2. The Motion is supported by the 2nd Defendant’s Affidavit sworn on 25th January 2013 and duly annexed to the Application. It is the contention of the Applicant that he was wrongly enjoined as a Defendant in the instant suit as he was not personally liable for the wrongs committed by the 1st Defendant Company. He further contends that the 1st Defendant (“the Company”) is a duly incorporated limited liability company with a separate and distinct legal personality from himself as a director. The Applicant also contends that he never made any representations to the Plaintiff that he would be personally liable for any contract entered into by both the Plaintiff and the Company for provision of clearing and forwarding services of the various consignments imported by the Plaintiff. He further contended that even if he were to be held personally liable for the alleged breach of contract and fraud, he would still not be properly enjoined in the suit as he resigned as a director of the Company in August 2008, well before the Plaintiff’s cause of action arose. The Applicant contended that the insinuation that the Company was incorporated for the sole intention and purpose of defrauding the Plaintiff in 2009 is absurd and lacks basis. The Applicant was also of the view that the claims of the Plaintiff, that he induced it to deal with the 1st Defendant as its principal director lacks credibility as there is no evidence tabled by the Plaintiff to back that claim. The Applicant urges the court to grant the orders sought in the application in the interest of justice.

Dataset content -
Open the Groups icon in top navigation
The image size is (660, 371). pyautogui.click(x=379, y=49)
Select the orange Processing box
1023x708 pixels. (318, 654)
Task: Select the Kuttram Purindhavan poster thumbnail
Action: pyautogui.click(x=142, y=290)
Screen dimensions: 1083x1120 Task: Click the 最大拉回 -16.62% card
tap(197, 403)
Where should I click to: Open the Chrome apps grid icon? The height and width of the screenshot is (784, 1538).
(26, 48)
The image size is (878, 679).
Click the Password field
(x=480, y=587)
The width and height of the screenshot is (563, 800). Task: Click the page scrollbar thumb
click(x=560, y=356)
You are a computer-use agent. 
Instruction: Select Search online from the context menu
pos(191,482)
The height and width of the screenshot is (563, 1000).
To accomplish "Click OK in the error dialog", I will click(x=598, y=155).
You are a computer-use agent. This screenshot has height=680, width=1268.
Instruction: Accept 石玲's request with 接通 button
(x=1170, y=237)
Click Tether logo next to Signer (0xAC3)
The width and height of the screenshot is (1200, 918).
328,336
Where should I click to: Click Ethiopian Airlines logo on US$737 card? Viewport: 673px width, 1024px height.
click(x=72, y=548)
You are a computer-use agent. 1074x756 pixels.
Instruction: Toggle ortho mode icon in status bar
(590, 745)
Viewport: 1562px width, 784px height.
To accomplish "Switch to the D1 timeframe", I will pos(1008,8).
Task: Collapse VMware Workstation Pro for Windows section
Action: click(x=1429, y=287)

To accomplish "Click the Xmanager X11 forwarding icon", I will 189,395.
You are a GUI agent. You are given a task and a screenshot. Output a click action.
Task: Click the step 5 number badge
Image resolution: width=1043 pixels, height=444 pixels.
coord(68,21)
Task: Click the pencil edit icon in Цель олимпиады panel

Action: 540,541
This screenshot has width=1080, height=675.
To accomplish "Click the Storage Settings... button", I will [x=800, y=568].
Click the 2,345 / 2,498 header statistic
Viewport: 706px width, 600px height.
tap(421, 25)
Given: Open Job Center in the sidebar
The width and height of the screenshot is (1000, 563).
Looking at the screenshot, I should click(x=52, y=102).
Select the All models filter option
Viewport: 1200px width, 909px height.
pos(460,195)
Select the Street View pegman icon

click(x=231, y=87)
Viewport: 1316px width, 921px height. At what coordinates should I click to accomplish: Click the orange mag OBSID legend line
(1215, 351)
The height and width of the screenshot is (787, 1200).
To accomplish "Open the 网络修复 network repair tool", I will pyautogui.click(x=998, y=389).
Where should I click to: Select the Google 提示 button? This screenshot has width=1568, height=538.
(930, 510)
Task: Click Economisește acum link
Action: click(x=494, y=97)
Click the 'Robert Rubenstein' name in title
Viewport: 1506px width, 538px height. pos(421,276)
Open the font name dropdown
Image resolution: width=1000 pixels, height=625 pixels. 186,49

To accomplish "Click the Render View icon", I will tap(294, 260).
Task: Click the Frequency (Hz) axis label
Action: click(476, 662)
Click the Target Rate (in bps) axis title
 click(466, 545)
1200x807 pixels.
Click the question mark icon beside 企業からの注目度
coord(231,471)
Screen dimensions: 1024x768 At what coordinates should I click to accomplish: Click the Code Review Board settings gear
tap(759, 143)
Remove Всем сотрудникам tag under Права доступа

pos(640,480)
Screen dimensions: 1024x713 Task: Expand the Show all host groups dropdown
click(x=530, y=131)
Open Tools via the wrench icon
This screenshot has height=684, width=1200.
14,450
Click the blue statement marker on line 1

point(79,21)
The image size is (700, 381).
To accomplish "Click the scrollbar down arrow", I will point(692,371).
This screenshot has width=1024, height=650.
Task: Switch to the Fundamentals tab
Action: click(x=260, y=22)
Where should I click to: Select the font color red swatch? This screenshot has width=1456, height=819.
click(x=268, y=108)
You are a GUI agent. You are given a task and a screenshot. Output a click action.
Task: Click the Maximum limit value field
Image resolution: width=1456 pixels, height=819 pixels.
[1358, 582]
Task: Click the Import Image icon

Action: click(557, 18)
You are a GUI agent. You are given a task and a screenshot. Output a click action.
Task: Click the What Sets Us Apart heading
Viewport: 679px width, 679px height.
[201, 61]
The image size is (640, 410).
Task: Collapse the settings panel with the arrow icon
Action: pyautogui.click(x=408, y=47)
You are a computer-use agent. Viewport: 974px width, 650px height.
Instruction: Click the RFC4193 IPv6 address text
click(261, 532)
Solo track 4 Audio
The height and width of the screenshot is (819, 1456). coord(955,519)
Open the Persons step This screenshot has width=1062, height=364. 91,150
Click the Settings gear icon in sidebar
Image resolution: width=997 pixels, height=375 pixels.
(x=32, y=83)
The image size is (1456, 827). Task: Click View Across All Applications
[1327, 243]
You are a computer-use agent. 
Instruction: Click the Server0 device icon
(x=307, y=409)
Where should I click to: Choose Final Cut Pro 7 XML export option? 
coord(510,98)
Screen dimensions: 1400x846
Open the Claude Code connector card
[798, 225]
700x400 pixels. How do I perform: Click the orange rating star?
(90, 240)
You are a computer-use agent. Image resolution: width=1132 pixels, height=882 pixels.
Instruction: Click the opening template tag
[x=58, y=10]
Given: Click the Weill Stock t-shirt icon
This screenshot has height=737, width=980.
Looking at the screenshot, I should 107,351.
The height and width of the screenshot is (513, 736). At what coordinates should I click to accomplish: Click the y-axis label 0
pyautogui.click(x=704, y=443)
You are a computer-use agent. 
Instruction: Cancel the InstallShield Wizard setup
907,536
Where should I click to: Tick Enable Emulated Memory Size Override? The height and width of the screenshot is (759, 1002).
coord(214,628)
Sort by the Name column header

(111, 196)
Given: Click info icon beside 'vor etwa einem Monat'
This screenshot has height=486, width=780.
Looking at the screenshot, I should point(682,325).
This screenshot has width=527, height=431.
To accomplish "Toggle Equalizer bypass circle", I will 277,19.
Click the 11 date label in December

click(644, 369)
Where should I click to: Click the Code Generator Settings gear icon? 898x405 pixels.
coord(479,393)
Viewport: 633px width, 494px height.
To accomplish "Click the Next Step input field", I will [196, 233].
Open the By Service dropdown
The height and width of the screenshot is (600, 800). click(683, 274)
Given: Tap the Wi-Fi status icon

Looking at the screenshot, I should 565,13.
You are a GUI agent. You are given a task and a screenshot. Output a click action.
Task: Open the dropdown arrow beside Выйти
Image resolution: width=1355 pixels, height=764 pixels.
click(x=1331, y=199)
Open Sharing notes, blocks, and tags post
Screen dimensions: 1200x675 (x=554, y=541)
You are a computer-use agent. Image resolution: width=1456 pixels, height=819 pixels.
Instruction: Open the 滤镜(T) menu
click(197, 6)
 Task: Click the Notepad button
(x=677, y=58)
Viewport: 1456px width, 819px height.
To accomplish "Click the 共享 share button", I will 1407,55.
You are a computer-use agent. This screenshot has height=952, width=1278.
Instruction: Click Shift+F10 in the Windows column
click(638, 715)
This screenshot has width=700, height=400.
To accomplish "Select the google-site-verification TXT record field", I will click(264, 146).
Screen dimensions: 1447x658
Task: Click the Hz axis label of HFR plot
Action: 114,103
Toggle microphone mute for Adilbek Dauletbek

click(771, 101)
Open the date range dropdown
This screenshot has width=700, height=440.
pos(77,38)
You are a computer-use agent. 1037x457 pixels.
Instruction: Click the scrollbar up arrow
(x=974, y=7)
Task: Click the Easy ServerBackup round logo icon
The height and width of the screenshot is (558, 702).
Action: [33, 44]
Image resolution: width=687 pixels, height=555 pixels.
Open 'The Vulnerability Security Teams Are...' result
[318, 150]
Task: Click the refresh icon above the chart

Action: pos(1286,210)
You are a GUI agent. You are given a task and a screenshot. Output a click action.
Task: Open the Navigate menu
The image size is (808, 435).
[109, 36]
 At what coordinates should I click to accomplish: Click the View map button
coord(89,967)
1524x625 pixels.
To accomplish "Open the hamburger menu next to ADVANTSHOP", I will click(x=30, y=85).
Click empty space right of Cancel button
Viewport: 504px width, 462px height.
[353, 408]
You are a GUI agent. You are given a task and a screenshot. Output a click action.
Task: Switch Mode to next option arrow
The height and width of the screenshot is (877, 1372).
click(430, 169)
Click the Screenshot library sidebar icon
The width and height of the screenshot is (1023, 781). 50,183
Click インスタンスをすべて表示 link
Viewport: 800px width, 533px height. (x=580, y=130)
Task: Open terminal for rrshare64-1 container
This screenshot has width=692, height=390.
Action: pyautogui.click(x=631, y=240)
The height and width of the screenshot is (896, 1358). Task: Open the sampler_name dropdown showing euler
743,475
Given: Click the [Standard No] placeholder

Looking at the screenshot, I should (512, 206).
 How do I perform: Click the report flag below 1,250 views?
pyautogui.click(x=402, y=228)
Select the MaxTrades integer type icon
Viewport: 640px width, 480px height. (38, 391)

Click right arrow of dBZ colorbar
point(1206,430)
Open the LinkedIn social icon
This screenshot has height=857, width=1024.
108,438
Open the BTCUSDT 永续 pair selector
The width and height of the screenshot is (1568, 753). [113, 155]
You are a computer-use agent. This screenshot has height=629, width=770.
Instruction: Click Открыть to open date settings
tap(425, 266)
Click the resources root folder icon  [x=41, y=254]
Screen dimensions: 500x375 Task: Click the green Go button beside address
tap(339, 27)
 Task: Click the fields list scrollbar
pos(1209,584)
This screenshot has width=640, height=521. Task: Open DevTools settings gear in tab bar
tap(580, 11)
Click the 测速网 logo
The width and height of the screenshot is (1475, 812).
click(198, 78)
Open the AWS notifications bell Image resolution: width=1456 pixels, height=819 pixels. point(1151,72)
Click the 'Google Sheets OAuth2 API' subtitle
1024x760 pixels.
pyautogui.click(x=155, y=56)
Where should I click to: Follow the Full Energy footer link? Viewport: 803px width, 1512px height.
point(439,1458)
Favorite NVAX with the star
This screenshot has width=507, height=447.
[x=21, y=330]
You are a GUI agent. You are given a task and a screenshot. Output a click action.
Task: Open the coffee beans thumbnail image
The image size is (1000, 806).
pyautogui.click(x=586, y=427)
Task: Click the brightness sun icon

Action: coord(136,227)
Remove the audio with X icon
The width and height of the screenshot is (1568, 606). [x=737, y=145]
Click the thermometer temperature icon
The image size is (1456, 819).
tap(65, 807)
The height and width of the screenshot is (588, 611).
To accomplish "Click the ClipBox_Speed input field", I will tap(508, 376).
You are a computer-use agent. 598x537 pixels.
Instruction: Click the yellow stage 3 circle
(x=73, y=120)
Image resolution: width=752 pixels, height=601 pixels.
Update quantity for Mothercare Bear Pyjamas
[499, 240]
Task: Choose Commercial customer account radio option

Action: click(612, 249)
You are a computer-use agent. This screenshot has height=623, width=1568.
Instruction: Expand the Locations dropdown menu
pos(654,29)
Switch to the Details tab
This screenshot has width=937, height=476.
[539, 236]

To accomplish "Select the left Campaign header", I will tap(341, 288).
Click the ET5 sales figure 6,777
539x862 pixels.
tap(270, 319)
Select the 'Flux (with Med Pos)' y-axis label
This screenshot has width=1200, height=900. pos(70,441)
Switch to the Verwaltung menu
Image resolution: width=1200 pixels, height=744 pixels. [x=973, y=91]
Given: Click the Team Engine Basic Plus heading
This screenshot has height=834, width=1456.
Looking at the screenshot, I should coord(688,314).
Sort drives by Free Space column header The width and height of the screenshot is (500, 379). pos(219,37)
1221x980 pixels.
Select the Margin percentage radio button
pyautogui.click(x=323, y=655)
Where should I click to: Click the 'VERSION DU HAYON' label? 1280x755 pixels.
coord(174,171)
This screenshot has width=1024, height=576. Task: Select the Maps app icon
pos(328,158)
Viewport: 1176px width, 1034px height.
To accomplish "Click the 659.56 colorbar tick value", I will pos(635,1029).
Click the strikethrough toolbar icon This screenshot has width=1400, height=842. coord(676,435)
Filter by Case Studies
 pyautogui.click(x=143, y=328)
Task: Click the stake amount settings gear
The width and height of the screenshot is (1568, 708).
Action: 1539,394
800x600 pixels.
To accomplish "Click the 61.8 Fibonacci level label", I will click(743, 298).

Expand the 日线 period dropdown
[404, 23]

Instructions -
1) According to the court ruling excerpt, why would the Applicant still not be properly enjoined in the suit even if he were held personally liable for the alleged breach of contract and fraud? Answer in one to three sentences.
2) In the entries, from the line with "Screen dimensions: 1400x846" to the line with "The height and width of the screenshot is (600, 800).", swap "dropdown" for "menu" and give those lines again with everything else unchanged.

Per-task answers -
1) He resigned as a director of the Company in August 2008. That was well before the Plaintiff's cause of action arose.

2)
Screen dimensions: 1400x846
Open the Claude Code connector card
[798, 225]
700x400 pixels. How do I perform: Click the orange rating star?
(90, 240)
You are a computer-use agent. Image resolution: width=1132 pixels, height=882 pixels.
Instruction: Click the opening template tag
[x=58, y=10]
Given: Click the Weill Stock t-shirt icon
This screenshot has height=737, width=980.
Looking at the screenshot, I should 107,351.
The height and width of the screenshot is (513, 736). At what coordinates should I click to accomplish: Click the y-axis label 0
pyautogui.click(x=704, y=443)
You are a computer-use agent. 
Instruction: Cancel the InstallShield Wizard setup
907,536
Where should I click to: Tick Enable Emulated Memory Size Override? The height and width of the screenshot is (759, 1002).
coord(214,628)
Sort by the Name column header

(111, 196)
Given: Click info icon beside 'vor etwa einem Monat'
This screenshot has height=486, width=780.
Looking at the screenshot, I should point(682,325).
This screenshot has width=527, height=431.
To accomplish "Toggle Equalizer bypass circle", I will 277,19.
Click the 11 date label in December

click(644, 369)
Where should I click to: Click the Code Generator Settings gear icon? 898x405 pixels.
coord(479,393)
Viewport: 633px width, 494px height.
To accomplish "Click the Next Step input field", I will [196, 233].
Open the By Service menu
The height and width of the screenshot is (600, 800). click(683, 274)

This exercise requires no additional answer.